Na policjantów można liczyć w każdej sytuacji
Policjanci dbają o bezpieczeństwo w rejonie przejść granicznych i punktów recepcyjnych, także w Budomierzu. Pomagają również przejeżdżającym przez nasz powiat obywatelom Ukrainy, którzy uciekają przed wojną. Podczas weekendu pomogli kobiecie skonfigurować telefon i uruchomili nawigację, tak by mogła dojechać do Lublina, zaangażowali się także w pomoc w naprawę opony w samochodzie ukraińskiego małżeństwa.
Zadaniem Policji jest zapewnienie bezpieczeństwa i porządku. Duży ruch na przejściach wymagał skierowania w ten rejon dodatkowych patroli. Policjanci zabezpieczają przejścia graniczne oraz punkty recepcyjne, służą pomocą i radą. Każdego dnia spotykają się z ogromną tragedią ludzi uciekających przed wojną.

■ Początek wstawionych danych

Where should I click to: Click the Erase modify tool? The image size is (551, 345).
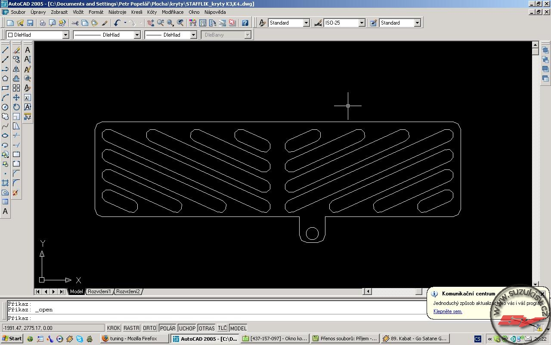16,50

W piątek wieczorem, do policjantów z Cieszanowa podeszła młoda obywatelka Ukrainy. Kobieta powiedziała funkcjonariuszom, że wraz z koleżanką i dwójką małych dzieci, chciałaby się dostać do Lublina, jednak jej nawigacja nie działa i nie wie, jak może tam dojechać. Okazało się, że powinna kupić polską kartę startową. Policjanci pomogli jej skonfigurować telefon i uruchomili nawigację. Na drugi dzień, obywatelka Ukrainy skontaktowała się z funkcjonariuszami dziękując za pomoc i informując, że cała czwórka bezpiecznie dotarła do Lublina.

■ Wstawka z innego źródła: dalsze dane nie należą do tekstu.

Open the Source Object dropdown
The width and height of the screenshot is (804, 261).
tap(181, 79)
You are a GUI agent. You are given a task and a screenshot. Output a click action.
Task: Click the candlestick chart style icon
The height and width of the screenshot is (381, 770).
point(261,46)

Z kolei w sobotę po godz. 21, do policjantów z Cieszanowa podjechał mieszkaniec tej gminy i przekazał, że na trasie między Cieszanowem a Kowalówką, stoi samochód z uszkodzoną oponą. Autem podróżowało małżeństwo, oboje to obywatele Ukrainy. Chcieli się dostać do Włoch, jednak przebita opona uniemożliwiła im dalszą jazdę. Z uwagi na późną porę, żaden z miejscowych warsztatów, nie był czynny. Policjanci pojechali do domu, w którym mieszkał właściciel jednego z nich i poprosili o pomoc w naprawie opony. Syn właściciela bez wahania zgodził się otworzyć warsztat i naprawił uszkodzone koło. Małżonkowie podziękowali wszystkim, którzy im pomogli i pojechali w dalszą podróż.